Task directions - Copy out every line of the records below word for word, leaving the pictures out.

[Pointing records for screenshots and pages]
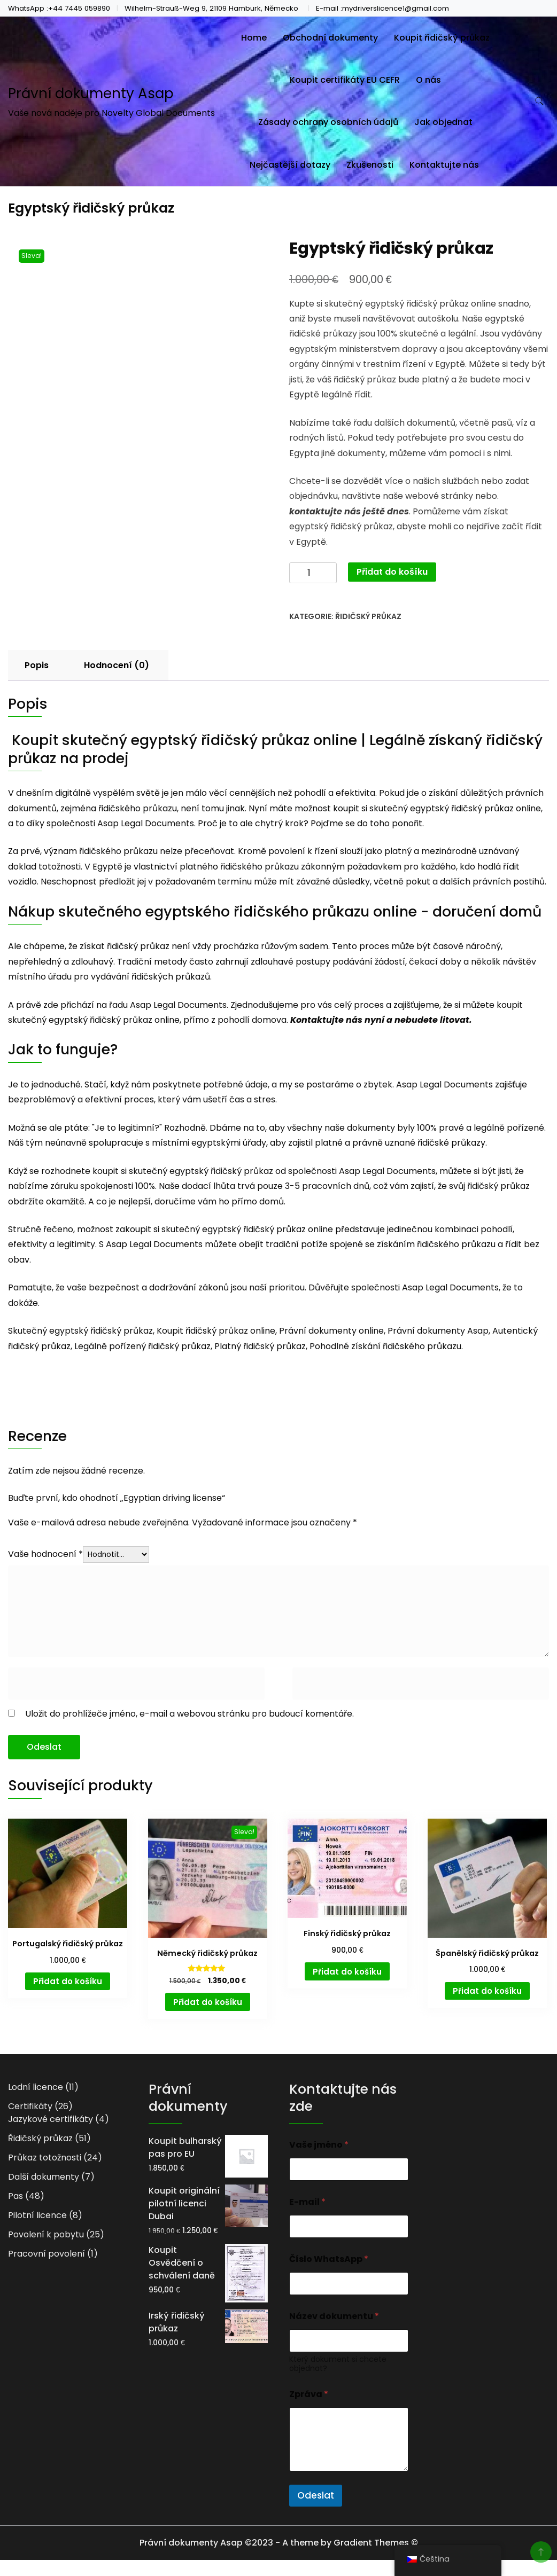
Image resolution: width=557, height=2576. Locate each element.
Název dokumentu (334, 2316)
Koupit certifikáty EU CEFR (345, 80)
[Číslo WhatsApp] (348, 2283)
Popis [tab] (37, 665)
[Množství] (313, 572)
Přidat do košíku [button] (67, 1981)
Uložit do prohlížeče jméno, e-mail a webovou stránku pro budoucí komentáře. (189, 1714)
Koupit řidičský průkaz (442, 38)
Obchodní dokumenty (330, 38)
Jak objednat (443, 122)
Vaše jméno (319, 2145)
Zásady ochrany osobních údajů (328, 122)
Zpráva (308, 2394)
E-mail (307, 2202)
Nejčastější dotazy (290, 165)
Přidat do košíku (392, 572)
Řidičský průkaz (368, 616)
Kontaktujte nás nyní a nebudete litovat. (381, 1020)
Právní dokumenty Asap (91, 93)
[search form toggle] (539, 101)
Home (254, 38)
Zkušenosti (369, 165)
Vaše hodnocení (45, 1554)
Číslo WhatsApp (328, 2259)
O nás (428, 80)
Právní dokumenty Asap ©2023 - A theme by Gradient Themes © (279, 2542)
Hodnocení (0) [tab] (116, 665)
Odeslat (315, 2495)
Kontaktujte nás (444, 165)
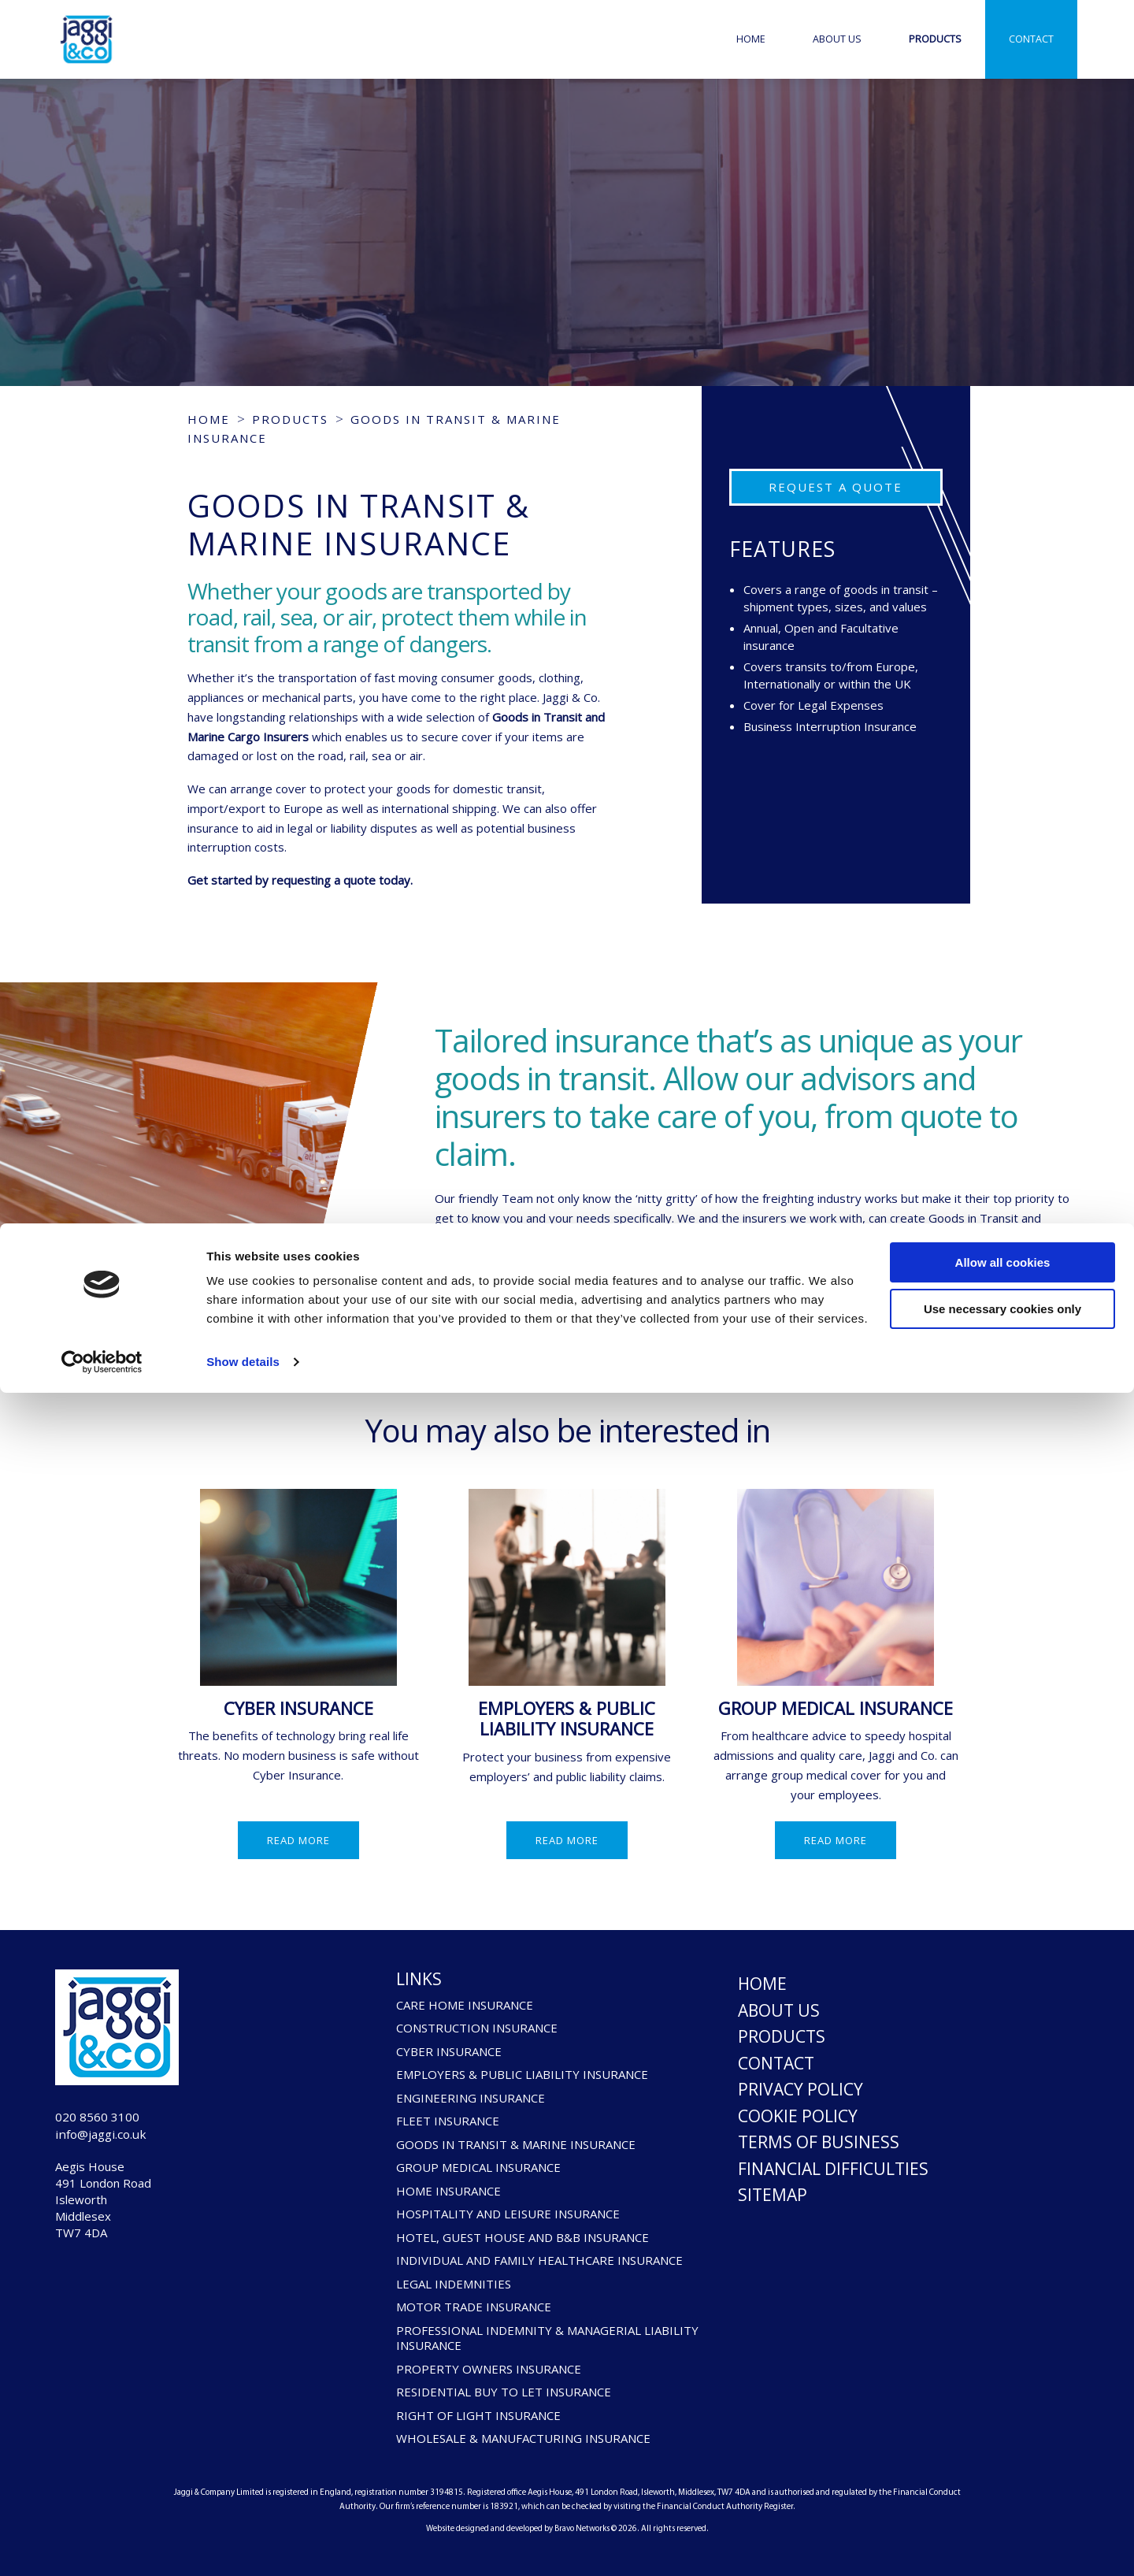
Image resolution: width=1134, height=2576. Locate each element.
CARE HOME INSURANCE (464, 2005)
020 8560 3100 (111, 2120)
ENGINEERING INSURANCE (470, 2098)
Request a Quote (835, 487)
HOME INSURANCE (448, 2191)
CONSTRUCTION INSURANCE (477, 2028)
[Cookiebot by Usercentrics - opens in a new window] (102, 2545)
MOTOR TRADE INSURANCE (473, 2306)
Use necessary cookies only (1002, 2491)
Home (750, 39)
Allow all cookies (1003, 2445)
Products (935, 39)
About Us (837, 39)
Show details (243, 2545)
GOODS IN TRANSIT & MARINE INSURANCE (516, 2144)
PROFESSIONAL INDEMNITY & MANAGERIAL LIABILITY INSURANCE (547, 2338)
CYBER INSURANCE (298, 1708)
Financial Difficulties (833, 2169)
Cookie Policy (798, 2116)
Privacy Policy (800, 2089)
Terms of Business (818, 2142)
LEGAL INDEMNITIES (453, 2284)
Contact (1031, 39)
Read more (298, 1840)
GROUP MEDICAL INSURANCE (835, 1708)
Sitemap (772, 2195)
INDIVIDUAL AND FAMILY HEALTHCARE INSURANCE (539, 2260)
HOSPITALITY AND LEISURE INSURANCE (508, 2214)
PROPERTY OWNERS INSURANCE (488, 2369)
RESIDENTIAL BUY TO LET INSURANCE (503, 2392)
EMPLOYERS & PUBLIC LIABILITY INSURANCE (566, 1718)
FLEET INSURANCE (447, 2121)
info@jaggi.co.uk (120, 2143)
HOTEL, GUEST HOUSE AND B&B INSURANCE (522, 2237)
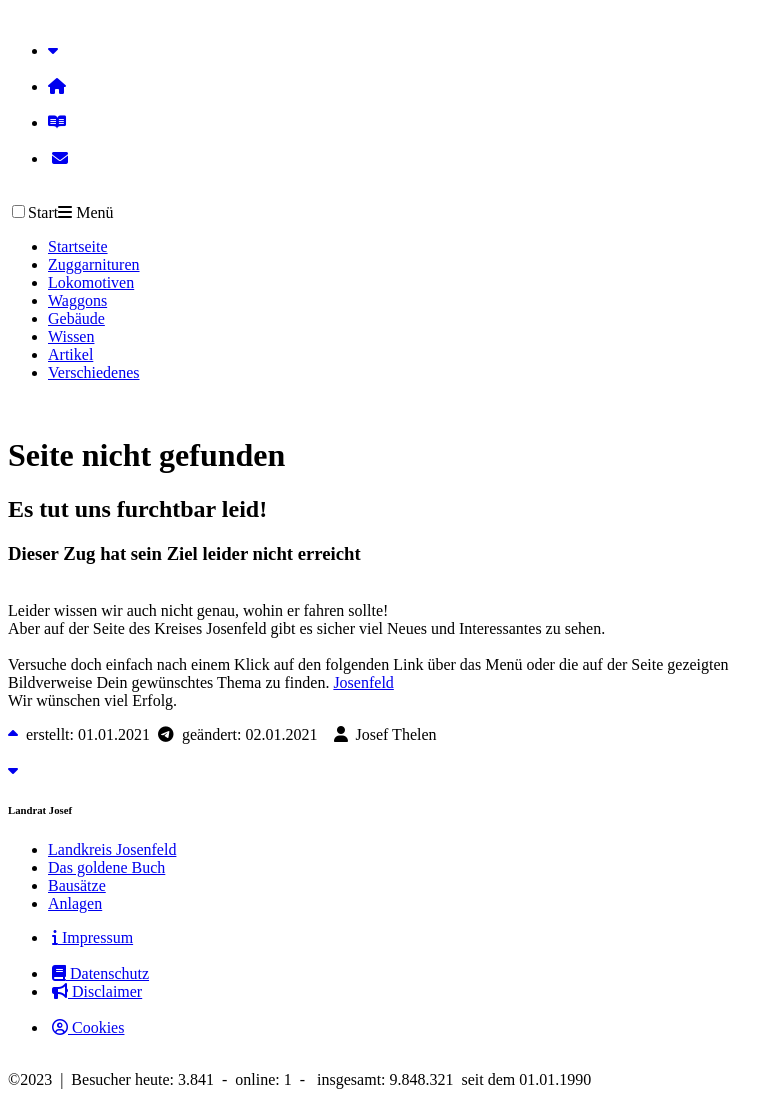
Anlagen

Final answer -
Image resolution: width=557, height=2576. Locate each element.
Název dokumentu (334, 2316)
Koupit certifikáty EU CEFR (345, 80)
[Číslo WhatsApp] (348, 2283)
Popis [tab] (37, 665)
[Množství] (313, 572)
Přidat do košíku [button] (67, 1981)
Uložit do prohlížeče jméno, e-mail a webovou stránku pro budoucí komentáře. (189, 1714)
Koupit řidičský průkaz (442, 38)
Obchodní dokumenty (330, 38)
Jak objednat (443, 122)
Vaše jméno (319, 2145)
Zásady ochrany osobních údajů (328, 122)
Zpráva (308, 2394)
E-mail (307, 2202)
Nejčastější dotazy (290, 165)
Přidat do košíku (392, 572)
Řidičský průkaz (368, 616)
Kontaktujte nás nyní a nebudete litovat. (381, 1020)
Právní dokumenty Asap (91, 93)
[search form toggle] (539, 101)
Home (254, 38)
Zkušenosti (369, 165)
Vaše hodnocení (45, 1554)
Číslo WhatsApp (328, 2259)
O nás (428, 80)
Právní dokumenty Asap ©2023 - A theme by Gradient Themes © (279, 2542)
Hodnocení (0) [tab] (116, 665)
Odeslat (315, 2495)
Kontaktujte nás (444, 165)
Image resolution: width=1134, height=2576. Locate each element.
CARE HOME INSURANCE (464, 2005)
020 8560 3100 (111, 2120)
ENGINEERING INSURANCE (470, 2098)
Request a Quote (835, 487)
HOME INSURANCE (448, 2191)
CONSTRUCTION INSURANCE (477, 2028)
[Cookiebot by Usercentrics - opens in a new window] (102, 2545)
MOTOR TRADE INSURANCE (473, 2306)
Use necessary cookies only (1002, 2491)
Home (750, 39)
Allow all cookies (1003, 2445)
Products (935, 39)
About Us (837, 39)
Show details (243, 2545)
GOODS IN TRANSIT & MARINE INSURANCE (516, 2144)
PROFESSIONAL INDEMNITY & MANAGERIAL LIABILITY INSURANCE (547, 2338)
CYBER INSURANCE (298, 1708)
Financial Difficulties (833, 2169)
Cookie Policy (798, 2116)
Privacy Policy (800, 2089)
Terms of Business (818, 2142)
LEGAL INDEMNITIES (453, 2284)
Contact (1031, 39)
Read more (298, 1840)
GROUP MEDICAL INSURANCE (835, 1708)
Sitemap (772, 2195)
INDIVIDUAL AND FAMILY HEALTHCARE INSURANCE (539, 2260)
HOSPITALITY AND LEISURE INSURANCE (508, 2214)
PROPERTY OWNERS INSURANCE (488, 2369)
RESIDENTIAL BUY TO LET INSURANCE (503, 2392)
EMPLOYERS & PUBLIC LIABILITY INSURANCE (566, 1718)
FLEET INSURANCE (447, 2121)
info@jaggi.co.uk (120, 2143)
HOTEL, GUEST HOUSE AND B&B INSURANCE (522, 2237)
Anlagen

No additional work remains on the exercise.